[Records from a data collection]
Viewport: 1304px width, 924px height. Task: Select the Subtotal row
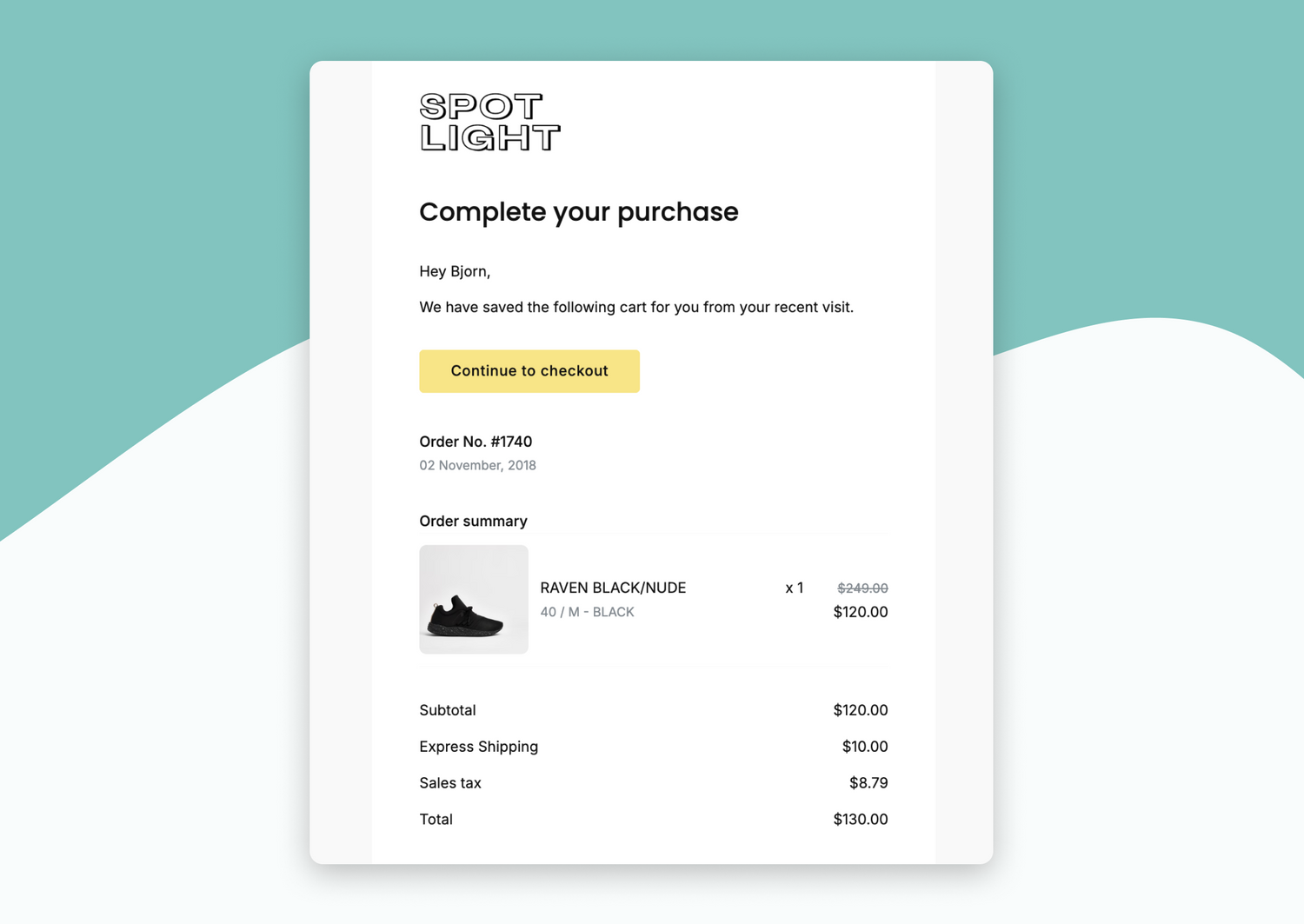coord(448,710)
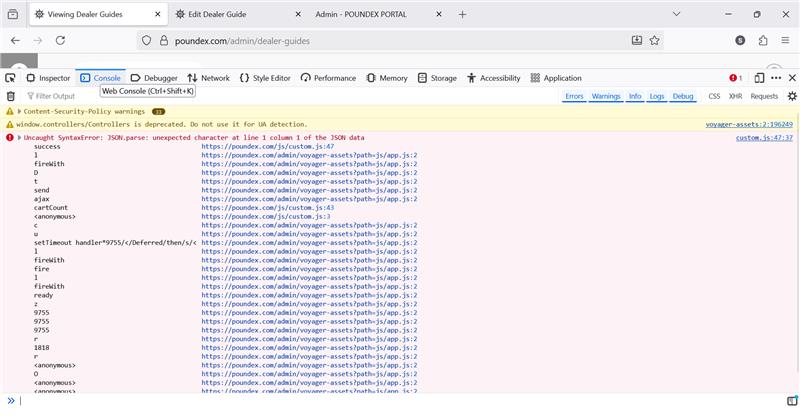The height and width of the screenshot is (420, 800).
Task: Open the voyager-assets:2:196249 source link
Action: coord(749,124)
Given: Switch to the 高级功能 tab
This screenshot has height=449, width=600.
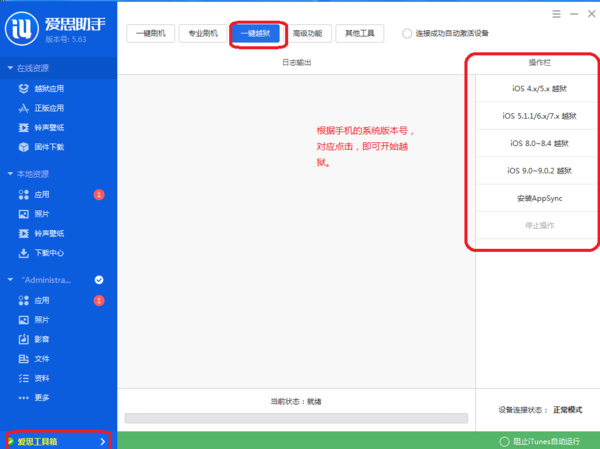Looking at the screenshot, I should pyautogui.click(x=308, y=34).
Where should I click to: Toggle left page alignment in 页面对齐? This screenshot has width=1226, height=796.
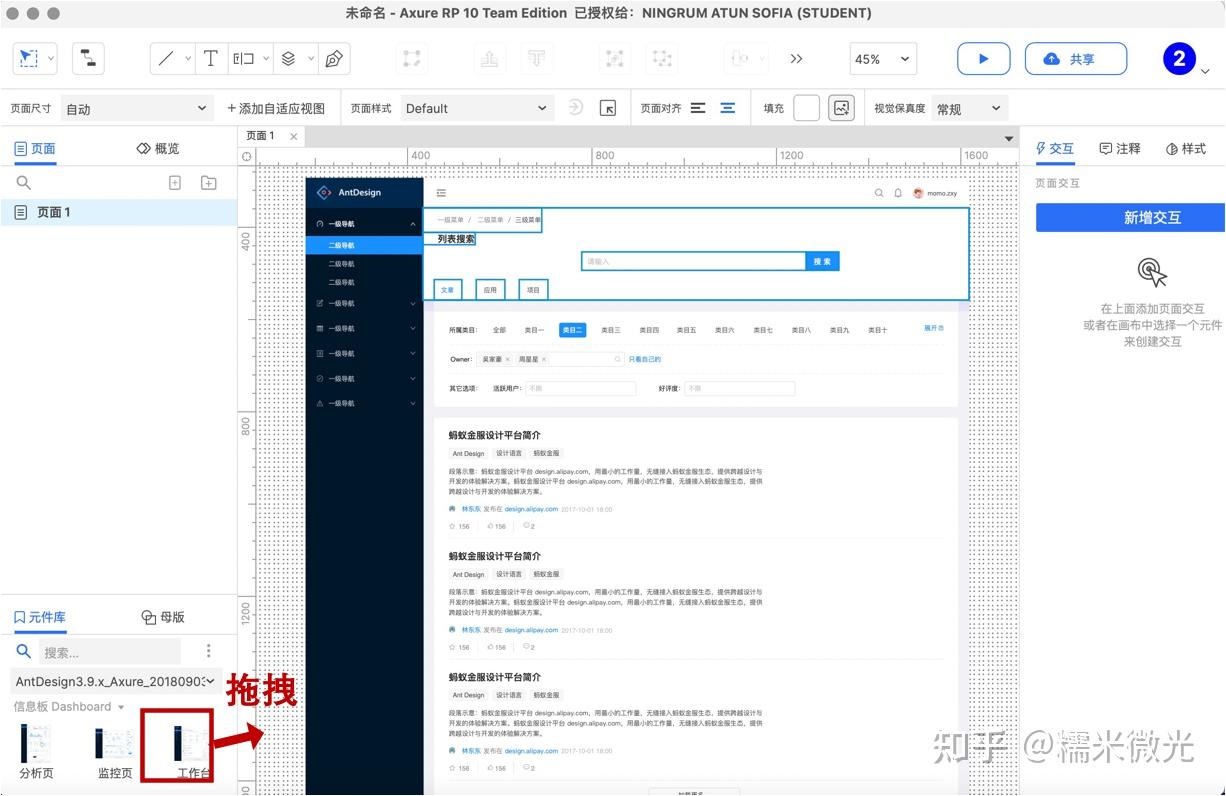tap(697, 107)
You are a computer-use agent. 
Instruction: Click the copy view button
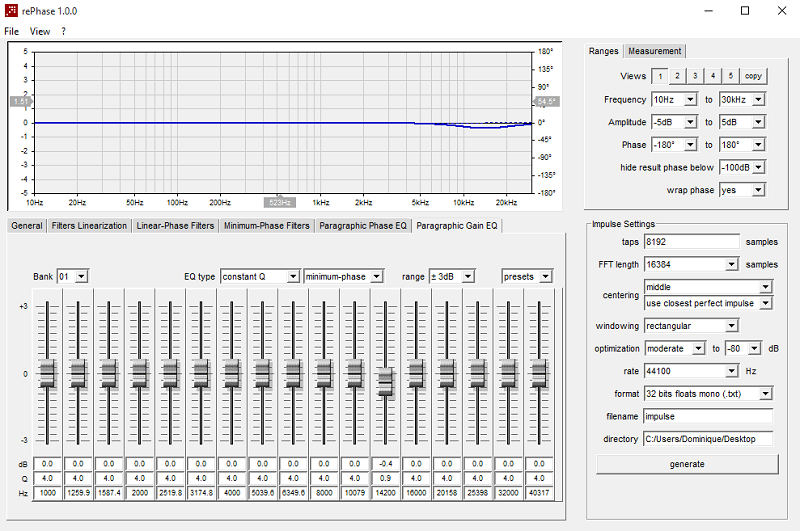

> WHAT IS EXPECTED: Starting from the line containing "This screenshot has height=449, width=600.", repeat each line exactly through the end of the entries, including the last, while leaving pictures out.

> ANSWER FOR THIS EXERCISE:
This screenshot has height=449, width=600.
Looking at the screenshot, I should pyautogui.click(x=308, y=34).
Where should I click to: Toggle left page alignment in 页面对齐? This screenshot has width=1226, height=796.
tap(697, 107)
You are a computer-use agent. 
Instruction: Click the copy view button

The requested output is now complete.